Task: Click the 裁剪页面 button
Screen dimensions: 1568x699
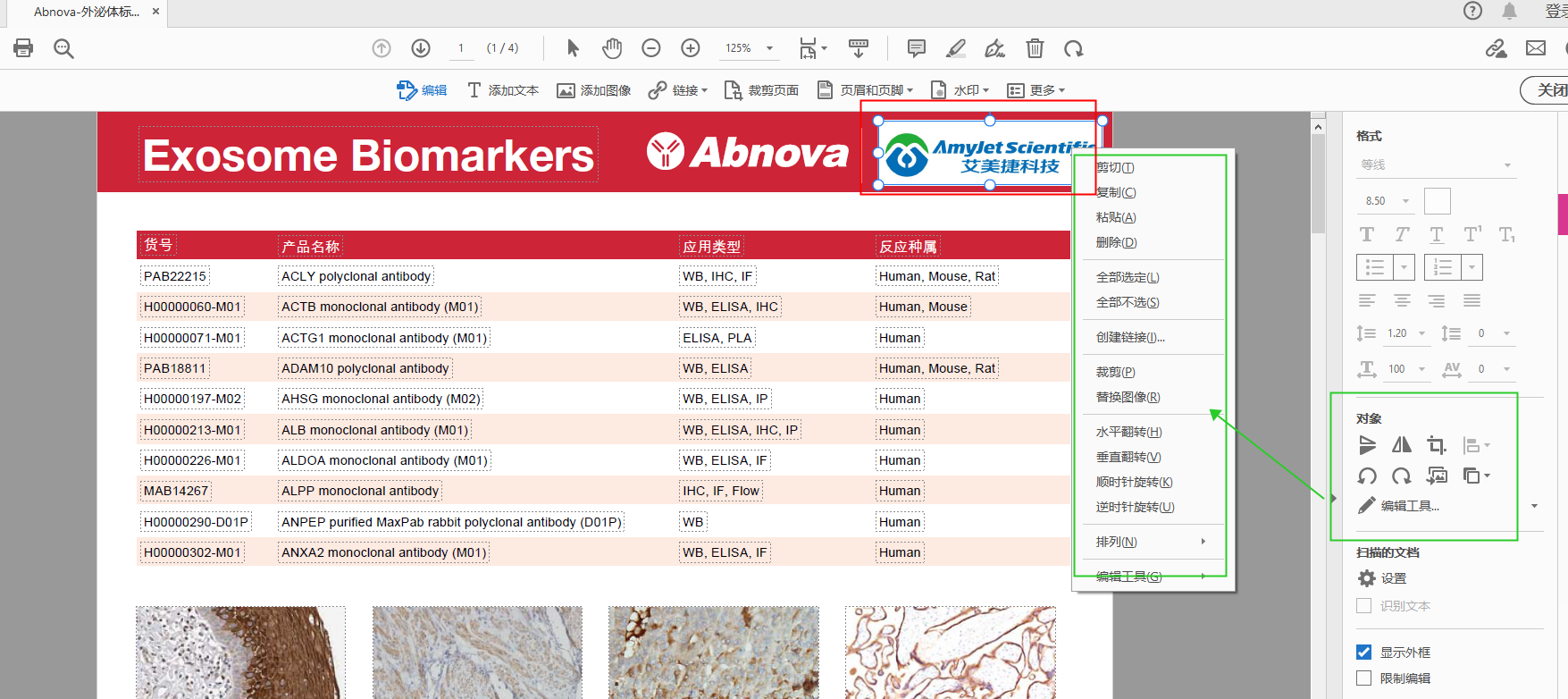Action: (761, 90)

...

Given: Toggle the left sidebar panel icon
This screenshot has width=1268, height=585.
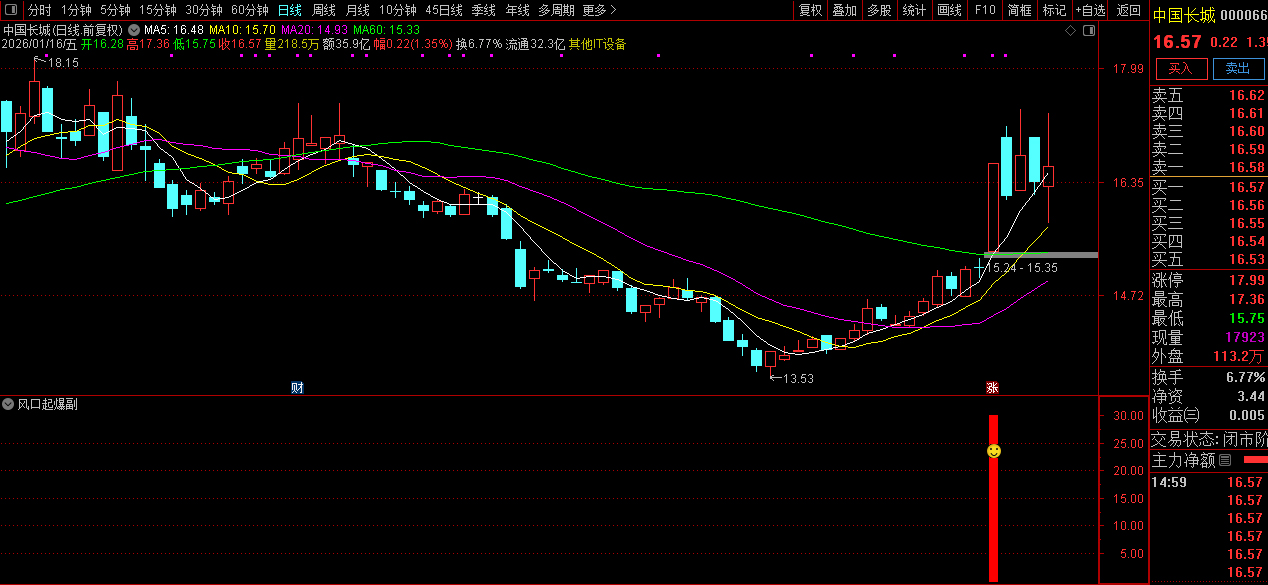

--

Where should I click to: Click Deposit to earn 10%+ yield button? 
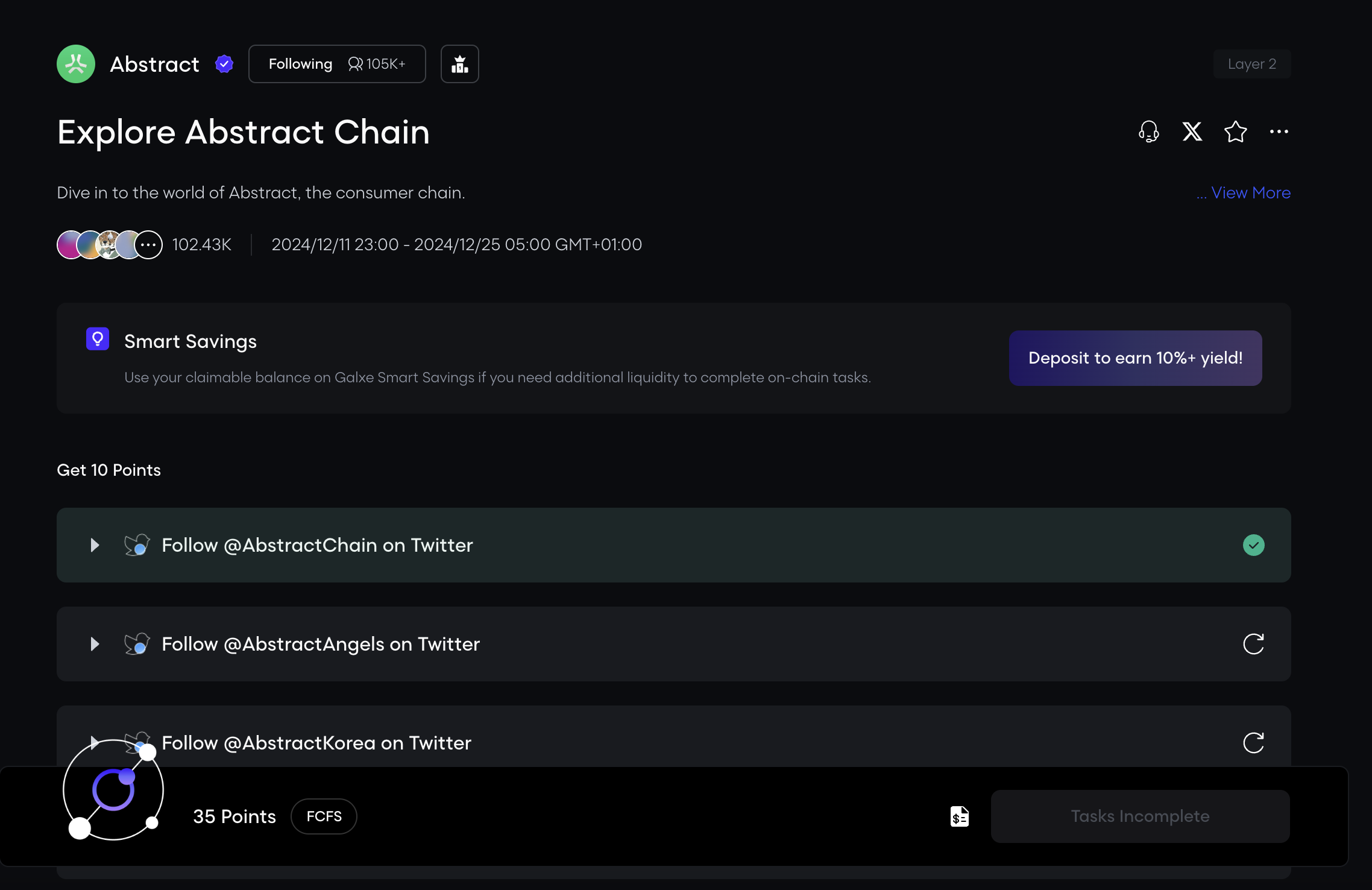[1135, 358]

• TASK BRIEF
Take the lines above from the one containing "Given: Toggle the left sidebar panel icon" down to the one containing "This screenshot has width=1268, height=585.", and transcribe them exactly, both ends included.

• EXERCISE RESULT
Given: Toggle the left sidebar panel icon
This screenshot has width=1268, height=585.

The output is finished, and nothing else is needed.